DOCUMENT EXTRACT –
Yesterday, the World Health Organization wrapped up its first meeting of a new advisory committee set up to create global governance and oversight standards for human gene editing.
The committee was hastily pulled together in December after the revelation last year that a Chinese scientist had genetically modified two embryos using CRISPR technology to remove the CCR5 gene, which plays a critical role in enabling many forms of HIV (the virus that causes AIDS) to infect cells.
As soon as the Shenzhen-based geneticist He Jiankui made his results public, his work was met with universal condemnation — both inside and outside of China.
He was last seen under house arrest in a compound on the university grounds where he conducted his research as China moved retroactively to declare his work illegal.
Now the World Health Organization is taking its first steps to regulate the use of the technology.
“Gene editing holds incredible promise for health, but it also poses some risks, both ethically and medically,” said Dr. Tedros Adhanom Ghebreyesus, WHO director-general, in a statement.
For the past two days the WHO’s committee of experts hashed out a few first steps for governing research around human gene editing, including a baseline agreement that working on any clinical applications would be irresponsible.
The committee also called on WHO to create a central registry for all of the research being conducted on editing the human genome, to create a database of all ongoing work.
“The committee will develop essential tools and guidance for all those working on this new technology to ensure maximum benefit and minimal risk to human health,” said Dr. Soumya Swaminathan, WHO chief scientist, in a statement.

AVAILABLE DATA –
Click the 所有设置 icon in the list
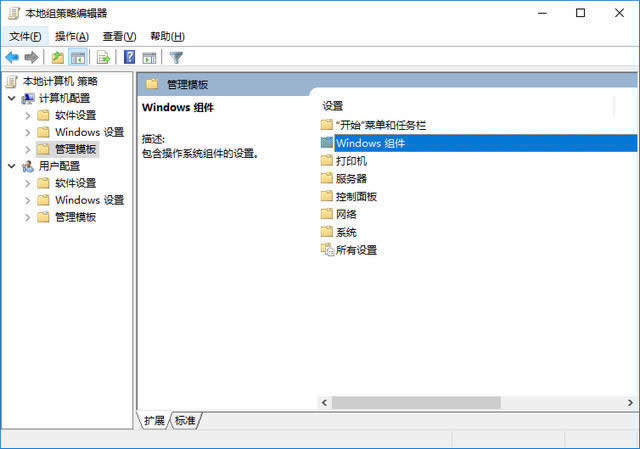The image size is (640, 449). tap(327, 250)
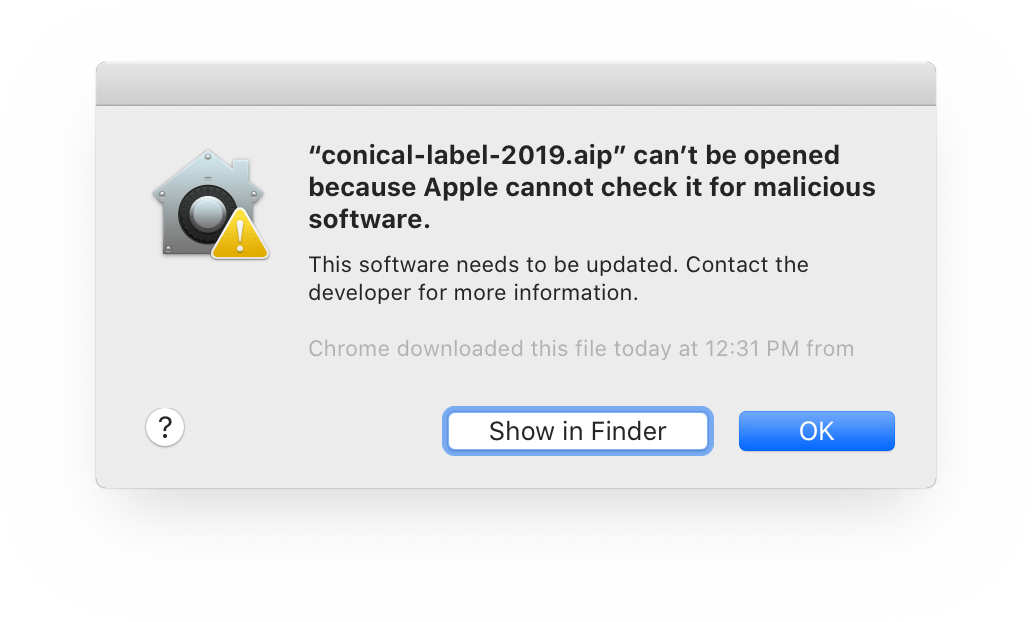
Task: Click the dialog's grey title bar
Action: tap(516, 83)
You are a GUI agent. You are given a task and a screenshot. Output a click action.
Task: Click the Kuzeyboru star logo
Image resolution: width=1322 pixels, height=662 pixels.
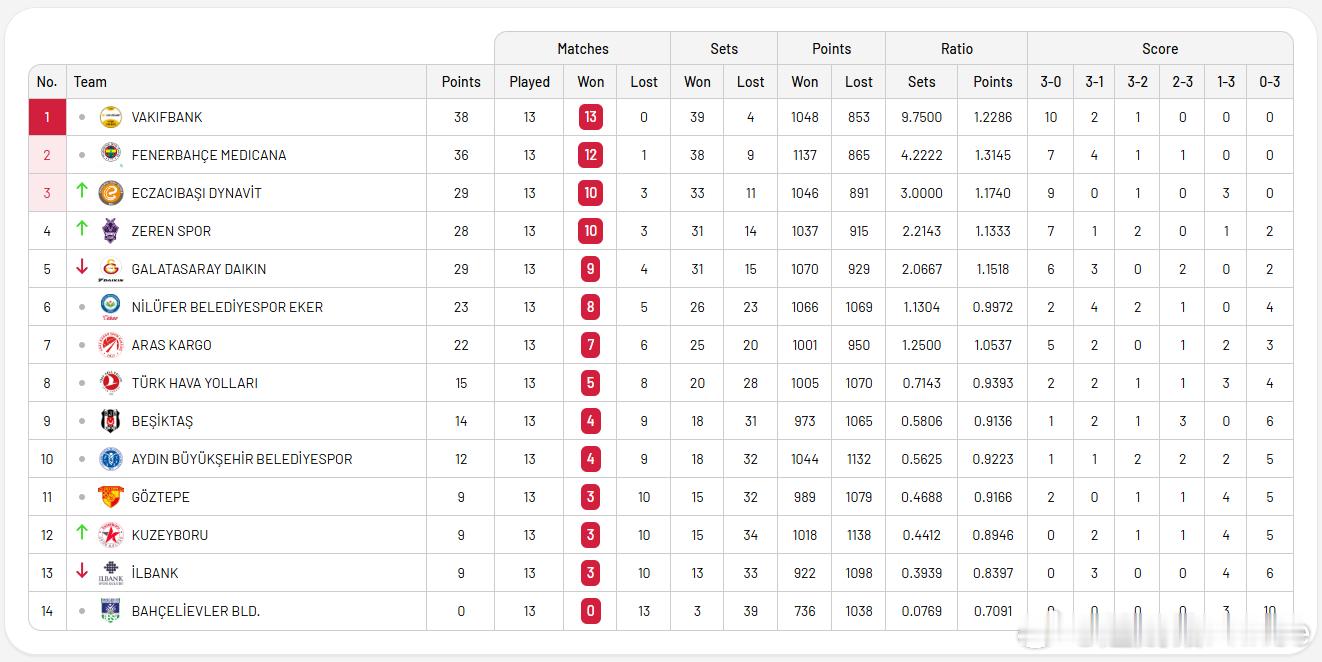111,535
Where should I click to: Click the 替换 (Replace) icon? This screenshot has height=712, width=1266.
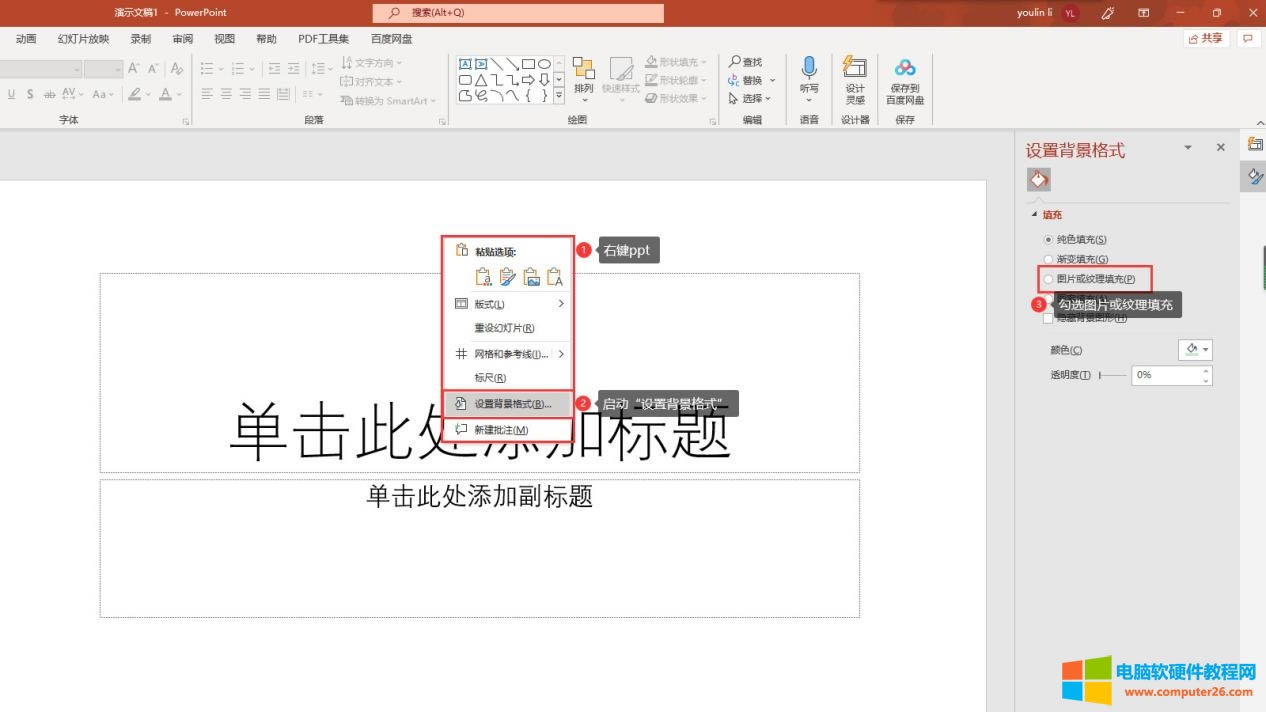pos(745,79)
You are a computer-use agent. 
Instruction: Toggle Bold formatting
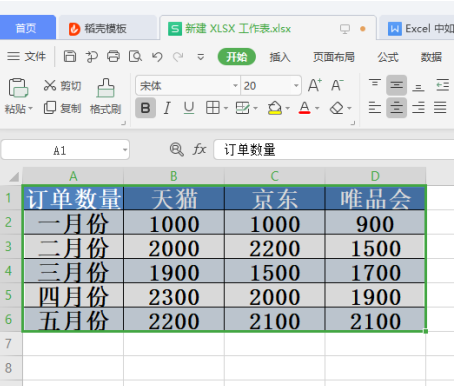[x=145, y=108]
...
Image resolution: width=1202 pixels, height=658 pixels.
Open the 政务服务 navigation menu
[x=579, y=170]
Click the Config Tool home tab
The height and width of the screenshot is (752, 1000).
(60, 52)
==
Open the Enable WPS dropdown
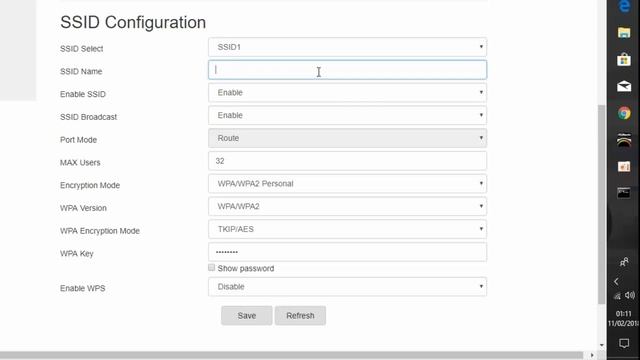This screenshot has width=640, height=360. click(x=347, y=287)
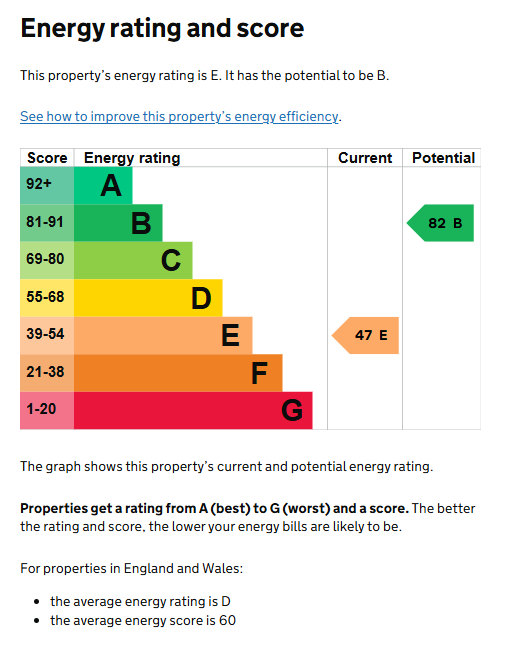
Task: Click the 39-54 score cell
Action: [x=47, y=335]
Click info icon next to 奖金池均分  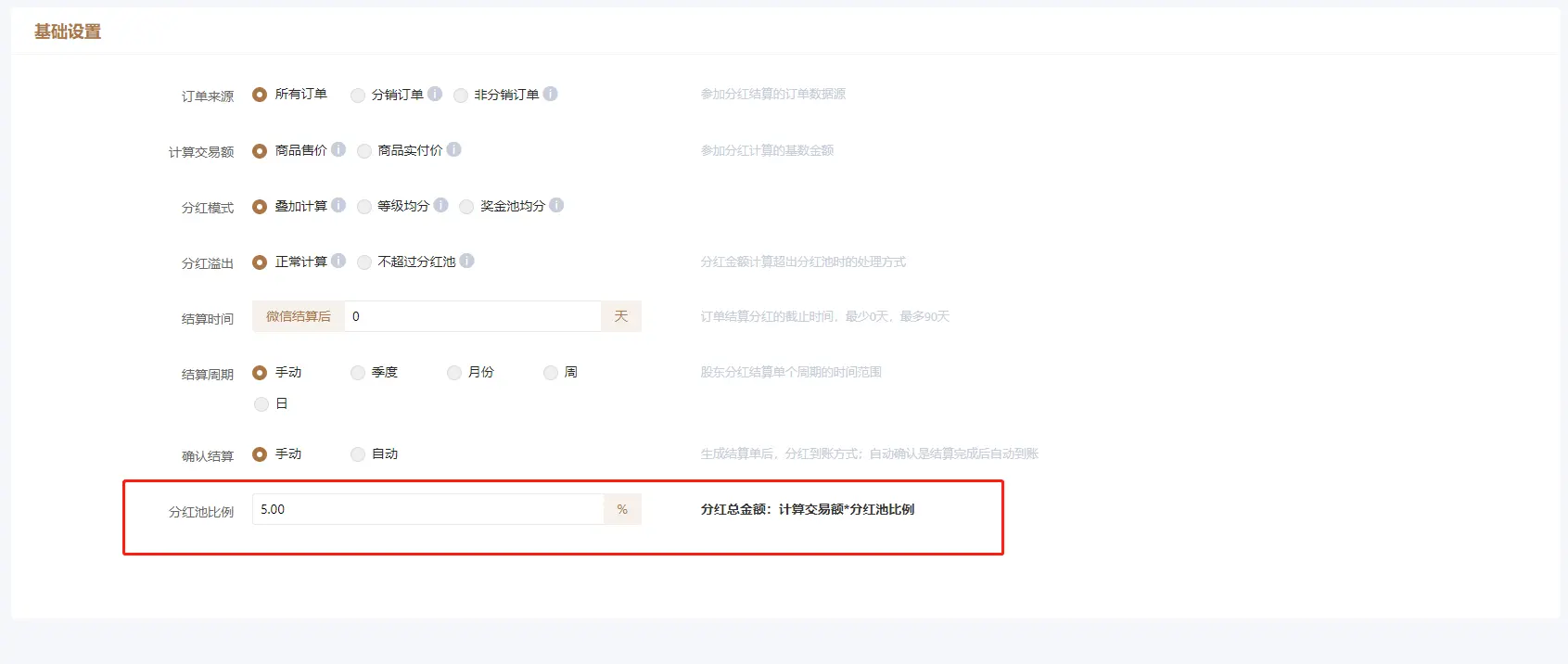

TO DO –
In the article on the WHO gene-editing committee, what did the committee call on WHO to create?

EXERCISE SOLUTION –
A central registry of all research being conducted on editing the human genome.